In two issues, Manuel Aranda, Appellant, challenges the trial court’s revocation of his community supervision alleging that the trial court abused its discretion by failing to enter requested findings of fact and conclusions of law in violation of his due process rights and by finding the evidence sufficient to support the revocation.  We affirm.

BACKGROUND

            Pursuant to a plea agreement, Appellant pleaded guilty in Andrews County to the offense of criminal mischief.  The trial court sentenced Appellant to two years’ confinement in a state jail facility, placed him on two years’ community supervision, and ordered Appellant to pay a $1,000 fine and $344 in court costs.  The terms and conditions of community supervision required in part that Appellant commit no offense against the laws of this State, perform 120 hours of community service, and pay to his probation officer, for payment to the District Clerk, court costs in the sum of $344.

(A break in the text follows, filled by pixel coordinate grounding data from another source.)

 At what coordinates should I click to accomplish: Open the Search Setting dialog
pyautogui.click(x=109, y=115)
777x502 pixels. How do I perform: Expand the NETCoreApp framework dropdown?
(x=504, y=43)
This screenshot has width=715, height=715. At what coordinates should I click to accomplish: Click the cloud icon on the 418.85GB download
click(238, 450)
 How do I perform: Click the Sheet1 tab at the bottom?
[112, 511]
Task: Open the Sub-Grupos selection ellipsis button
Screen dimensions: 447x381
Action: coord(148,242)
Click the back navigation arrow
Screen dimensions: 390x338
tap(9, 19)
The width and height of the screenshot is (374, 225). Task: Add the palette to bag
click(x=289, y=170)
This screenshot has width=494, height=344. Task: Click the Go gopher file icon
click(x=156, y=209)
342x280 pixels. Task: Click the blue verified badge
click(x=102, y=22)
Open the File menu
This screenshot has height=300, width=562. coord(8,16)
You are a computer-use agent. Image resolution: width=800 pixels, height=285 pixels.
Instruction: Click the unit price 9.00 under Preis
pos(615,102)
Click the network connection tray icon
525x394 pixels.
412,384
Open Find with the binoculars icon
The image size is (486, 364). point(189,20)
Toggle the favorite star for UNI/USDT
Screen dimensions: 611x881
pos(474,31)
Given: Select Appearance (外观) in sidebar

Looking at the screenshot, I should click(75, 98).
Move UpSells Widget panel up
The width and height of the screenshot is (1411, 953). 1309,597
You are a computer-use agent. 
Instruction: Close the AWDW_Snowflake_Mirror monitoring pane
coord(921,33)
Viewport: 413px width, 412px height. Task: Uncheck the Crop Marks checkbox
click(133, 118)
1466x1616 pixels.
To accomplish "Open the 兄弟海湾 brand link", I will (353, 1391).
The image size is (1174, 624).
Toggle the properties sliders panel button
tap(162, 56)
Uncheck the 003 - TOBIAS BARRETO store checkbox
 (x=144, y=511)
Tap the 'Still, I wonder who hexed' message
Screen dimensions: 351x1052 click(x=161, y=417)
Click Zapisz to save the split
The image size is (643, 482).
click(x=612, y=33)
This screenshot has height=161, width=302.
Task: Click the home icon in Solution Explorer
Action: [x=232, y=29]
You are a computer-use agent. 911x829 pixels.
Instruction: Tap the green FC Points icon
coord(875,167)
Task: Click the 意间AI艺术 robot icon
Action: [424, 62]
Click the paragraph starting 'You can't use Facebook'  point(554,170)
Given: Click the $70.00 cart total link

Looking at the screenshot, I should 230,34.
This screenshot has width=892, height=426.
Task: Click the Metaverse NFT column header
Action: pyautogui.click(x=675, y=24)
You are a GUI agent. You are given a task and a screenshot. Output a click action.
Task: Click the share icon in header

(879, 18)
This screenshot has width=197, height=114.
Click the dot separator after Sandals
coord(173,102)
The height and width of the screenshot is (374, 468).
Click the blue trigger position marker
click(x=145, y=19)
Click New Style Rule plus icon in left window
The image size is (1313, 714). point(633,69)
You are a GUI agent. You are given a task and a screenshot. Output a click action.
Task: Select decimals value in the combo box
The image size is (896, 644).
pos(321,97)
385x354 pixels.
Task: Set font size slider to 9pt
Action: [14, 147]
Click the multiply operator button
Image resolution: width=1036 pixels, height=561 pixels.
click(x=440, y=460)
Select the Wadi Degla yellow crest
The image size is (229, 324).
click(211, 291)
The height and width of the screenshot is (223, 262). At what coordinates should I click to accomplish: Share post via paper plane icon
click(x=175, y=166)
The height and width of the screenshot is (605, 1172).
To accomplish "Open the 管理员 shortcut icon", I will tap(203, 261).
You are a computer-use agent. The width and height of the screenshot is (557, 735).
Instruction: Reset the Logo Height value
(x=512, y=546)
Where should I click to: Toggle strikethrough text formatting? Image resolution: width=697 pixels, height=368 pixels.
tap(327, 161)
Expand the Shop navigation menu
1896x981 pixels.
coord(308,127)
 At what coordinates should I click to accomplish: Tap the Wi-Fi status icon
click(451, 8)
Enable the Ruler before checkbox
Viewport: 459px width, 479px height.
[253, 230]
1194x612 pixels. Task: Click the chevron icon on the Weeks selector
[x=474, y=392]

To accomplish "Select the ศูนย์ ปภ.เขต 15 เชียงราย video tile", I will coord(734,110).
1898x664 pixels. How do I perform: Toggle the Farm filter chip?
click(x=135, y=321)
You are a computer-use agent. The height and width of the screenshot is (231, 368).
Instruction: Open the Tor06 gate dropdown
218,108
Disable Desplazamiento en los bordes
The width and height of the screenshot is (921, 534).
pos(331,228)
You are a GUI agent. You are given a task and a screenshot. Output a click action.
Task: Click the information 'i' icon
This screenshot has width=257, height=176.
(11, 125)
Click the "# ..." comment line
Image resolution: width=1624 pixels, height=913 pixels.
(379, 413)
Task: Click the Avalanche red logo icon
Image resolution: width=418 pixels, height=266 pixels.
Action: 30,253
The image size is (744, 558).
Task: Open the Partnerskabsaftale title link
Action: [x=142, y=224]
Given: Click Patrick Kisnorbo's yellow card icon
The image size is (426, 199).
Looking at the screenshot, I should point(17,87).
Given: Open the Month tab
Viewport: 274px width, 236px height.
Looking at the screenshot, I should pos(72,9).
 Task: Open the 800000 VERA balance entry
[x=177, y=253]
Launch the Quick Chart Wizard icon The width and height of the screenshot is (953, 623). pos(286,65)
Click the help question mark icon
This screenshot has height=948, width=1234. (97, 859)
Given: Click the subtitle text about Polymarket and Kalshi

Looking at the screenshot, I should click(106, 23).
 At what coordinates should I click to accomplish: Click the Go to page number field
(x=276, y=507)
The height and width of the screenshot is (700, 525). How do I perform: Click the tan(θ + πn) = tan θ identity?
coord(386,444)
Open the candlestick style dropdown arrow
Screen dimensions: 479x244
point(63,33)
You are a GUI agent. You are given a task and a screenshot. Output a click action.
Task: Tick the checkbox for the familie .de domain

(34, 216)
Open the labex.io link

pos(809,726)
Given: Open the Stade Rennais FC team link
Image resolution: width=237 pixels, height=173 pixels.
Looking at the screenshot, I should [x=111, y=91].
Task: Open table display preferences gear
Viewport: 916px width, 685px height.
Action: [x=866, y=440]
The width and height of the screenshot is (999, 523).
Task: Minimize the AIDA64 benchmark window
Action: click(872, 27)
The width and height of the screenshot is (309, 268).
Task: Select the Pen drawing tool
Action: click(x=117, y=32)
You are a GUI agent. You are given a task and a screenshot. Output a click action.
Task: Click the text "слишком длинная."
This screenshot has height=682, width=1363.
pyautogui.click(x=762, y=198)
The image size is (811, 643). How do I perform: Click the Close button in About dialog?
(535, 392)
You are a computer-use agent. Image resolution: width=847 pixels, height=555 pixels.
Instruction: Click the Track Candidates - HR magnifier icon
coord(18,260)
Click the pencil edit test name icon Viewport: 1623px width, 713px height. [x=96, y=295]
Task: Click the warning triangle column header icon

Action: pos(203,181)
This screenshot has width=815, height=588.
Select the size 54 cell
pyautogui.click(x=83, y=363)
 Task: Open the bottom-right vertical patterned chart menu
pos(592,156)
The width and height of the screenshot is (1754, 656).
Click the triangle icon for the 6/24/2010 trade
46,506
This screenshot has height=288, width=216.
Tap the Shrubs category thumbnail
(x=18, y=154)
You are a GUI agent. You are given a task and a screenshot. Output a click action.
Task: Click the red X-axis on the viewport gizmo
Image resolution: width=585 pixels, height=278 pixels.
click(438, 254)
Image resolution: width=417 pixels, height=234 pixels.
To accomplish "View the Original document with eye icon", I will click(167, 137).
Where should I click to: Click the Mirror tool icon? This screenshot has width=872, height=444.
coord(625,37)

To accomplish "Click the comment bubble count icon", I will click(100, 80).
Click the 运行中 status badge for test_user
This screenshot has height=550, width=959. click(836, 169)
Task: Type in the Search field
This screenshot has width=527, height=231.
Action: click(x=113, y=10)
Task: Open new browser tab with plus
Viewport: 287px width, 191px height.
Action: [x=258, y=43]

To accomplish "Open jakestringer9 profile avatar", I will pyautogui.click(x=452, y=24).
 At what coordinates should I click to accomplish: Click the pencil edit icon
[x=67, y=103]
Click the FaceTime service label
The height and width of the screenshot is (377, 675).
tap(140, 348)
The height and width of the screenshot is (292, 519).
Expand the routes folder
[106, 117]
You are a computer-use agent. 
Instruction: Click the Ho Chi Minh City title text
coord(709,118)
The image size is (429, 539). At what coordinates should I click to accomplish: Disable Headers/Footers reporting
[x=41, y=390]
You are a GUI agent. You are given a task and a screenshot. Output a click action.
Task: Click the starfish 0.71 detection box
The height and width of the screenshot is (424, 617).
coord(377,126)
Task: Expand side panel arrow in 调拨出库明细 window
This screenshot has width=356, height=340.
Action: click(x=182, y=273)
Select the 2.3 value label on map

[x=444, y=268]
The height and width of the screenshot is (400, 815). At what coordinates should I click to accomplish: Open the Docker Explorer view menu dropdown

            The State sought to revoke Appellant’s community supervision in Andrews County after Appellant subsequently committed the offense of resisting arrest in Ector County, failed to perform any community service, and failed to pay his probation fees and restitution.  At the contested revocation hearing, Appellant’s probation officer testified that Appellant was arrested for resisting arrest, had not performed any community service, and had not made any required payments.  When the judgment of conviction for resisting arrest was admitted into evidence, Appellant specified that he had no objection.

            The trial court entered a judgment revoking community supervision in which it expressly found that Appellant: (1) committed the offense of resisting arrest, search, or transport in Ector County on or about June 12, 2010, in violation of Condition 1; (2) was 14-hours delinquent in providing community service, a violation of Condition 14; and (3) was $237 delinquent in paying court costs, a violation of Condition 16(b).  The trial court sentenced Appellant to twelve months’ confinement in the State Jail Division of the Texas Department of Criminal Justice.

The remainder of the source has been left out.